* **Your task**: Transcribe exactly, and only, the lines that fall between the line containing "Given: Open the Account Statements entry" and the last line of the material, both ends included, omitting any pictures.
"""
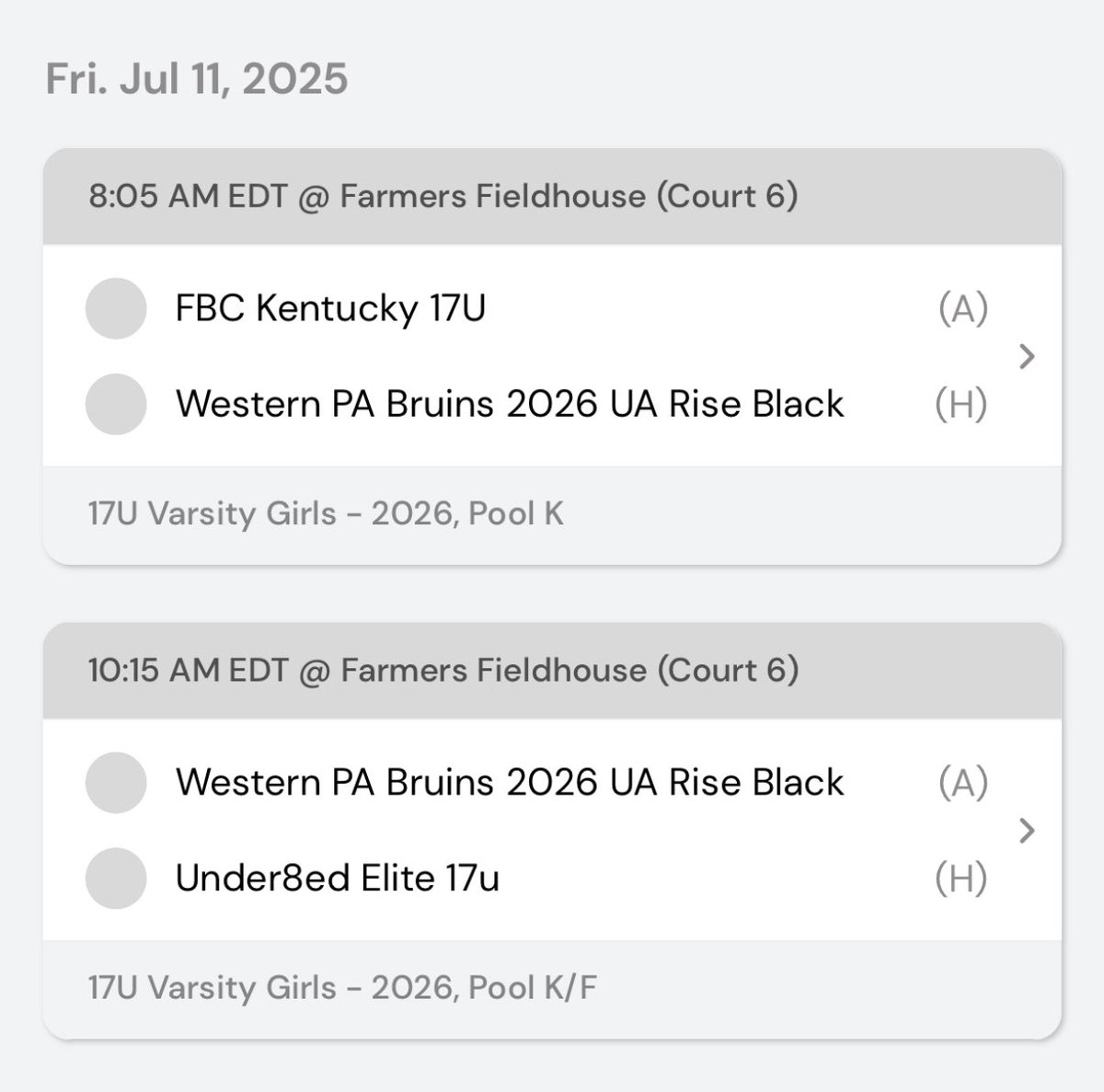Select Under8ed Elite 17u team name
1104x1092 pixels.
(338, 878)
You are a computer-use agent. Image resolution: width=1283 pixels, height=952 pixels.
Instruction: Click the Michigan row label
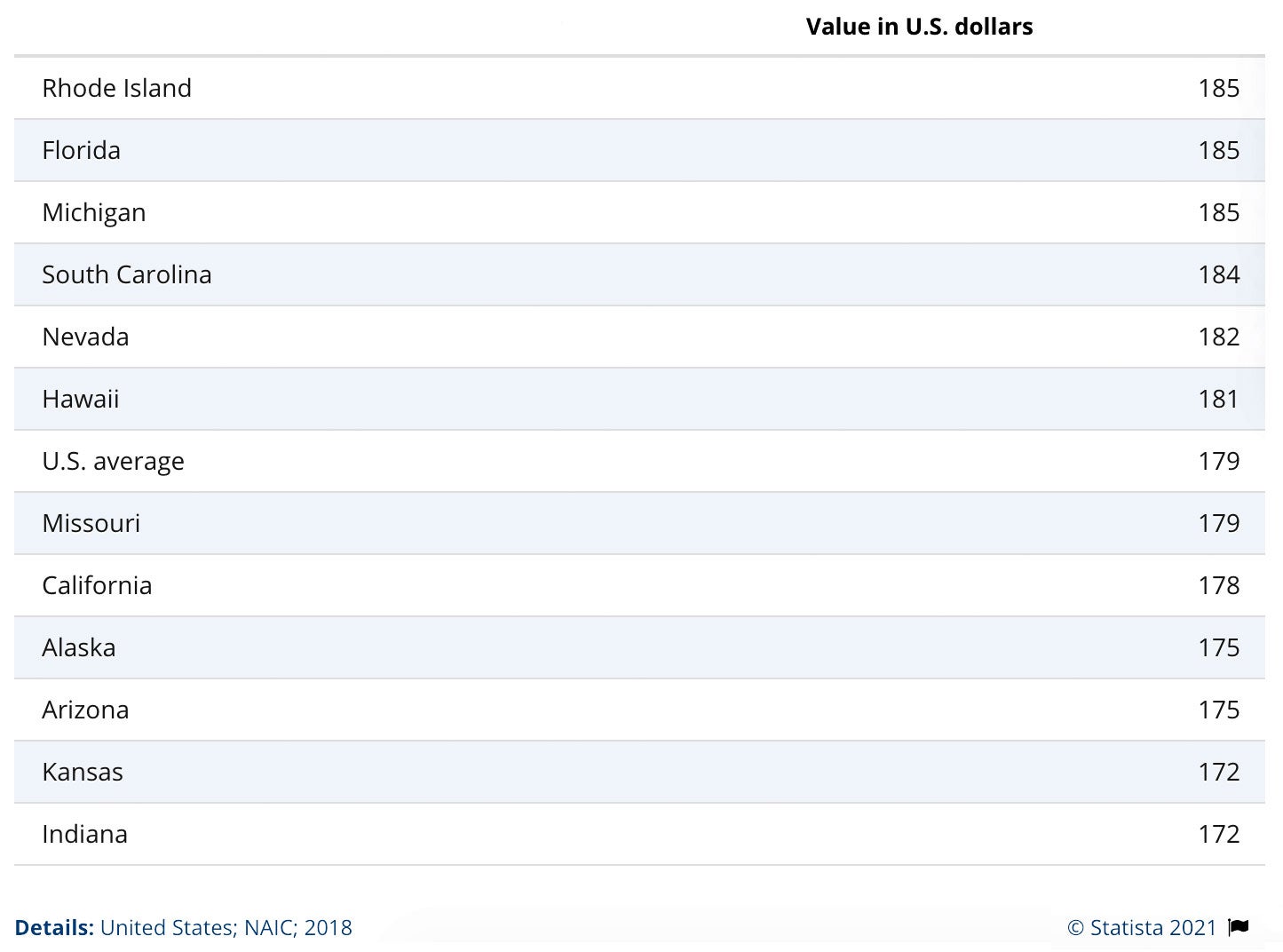click(93, 212)
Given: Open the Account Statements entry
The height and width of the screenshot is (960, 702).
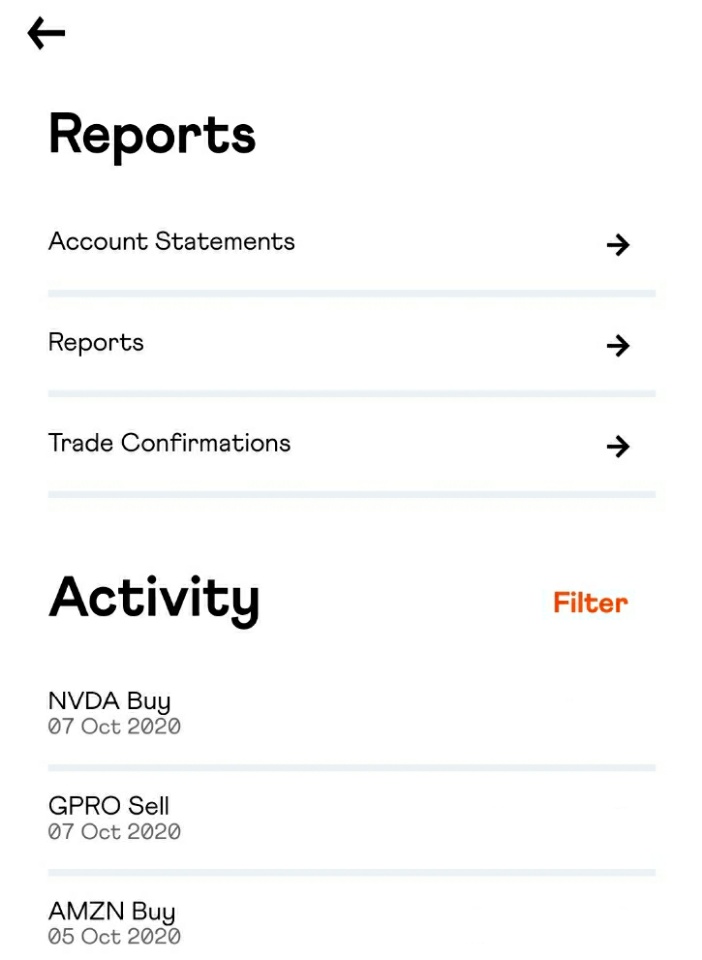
"""
* **Solution**:
Given: Open the Account Statements entry
The height and width of the screenshot is (960, 702).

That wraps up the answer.